● Task item
The answer should be an exact copy of the lines from the line with "Contact Us (523, 987)" through the last line of the entries, and no other lines.

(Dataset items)

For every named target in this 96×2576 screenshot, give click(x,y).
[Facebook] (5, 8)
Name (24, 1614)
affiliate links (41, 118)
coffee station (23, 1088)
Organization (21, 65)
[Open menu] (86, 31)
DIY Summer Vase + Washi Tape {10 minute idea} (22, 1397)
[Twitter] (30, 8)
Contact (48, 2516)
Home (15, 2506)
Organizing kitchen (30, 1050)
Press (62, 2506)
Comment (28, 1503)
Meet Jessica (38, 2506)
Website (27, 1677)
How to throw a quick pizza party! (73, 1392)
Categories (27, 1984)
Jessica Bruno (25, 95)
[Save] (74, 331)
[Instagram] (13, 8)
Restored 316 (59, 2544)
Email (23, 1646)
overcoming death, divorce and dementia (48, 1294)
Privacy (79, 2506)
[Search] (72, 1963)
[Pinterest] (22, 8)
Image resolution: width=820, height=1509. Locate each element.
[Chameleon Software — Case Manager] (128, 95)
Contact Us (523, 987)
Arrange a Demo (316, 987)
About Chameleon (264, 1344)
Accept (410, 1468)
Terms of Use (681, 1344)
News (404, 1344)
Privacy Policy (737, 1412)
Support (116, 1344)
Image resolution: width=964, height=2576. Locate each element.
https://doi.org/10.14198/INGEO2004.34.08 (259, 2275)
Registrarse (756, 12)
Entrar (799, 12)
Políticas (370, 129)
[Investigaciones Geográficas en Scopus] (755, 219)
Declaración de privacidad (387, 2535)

● Task result
Contact Us (523, 987)
Arrange a Demo (316, 987)
About Chameleon (264, 1344)
Accept (410, 1468)
Terms of Use (681, 1344)
News (404, 1344)
Privacy Policy (737, 1412)
Support (116, 1344)
Image resolution: width=964, height=2576. Locate each element.
https://doi.org/10.14198/INGEO2004.34.08 (259, 2275)
Registrarse (756, 12)
Entrar (799, 12)
Políticas (370, 129)
[Investigaciones Geográficas en Scopus] (755, 219)
Declaración de privacidad (387, 2535)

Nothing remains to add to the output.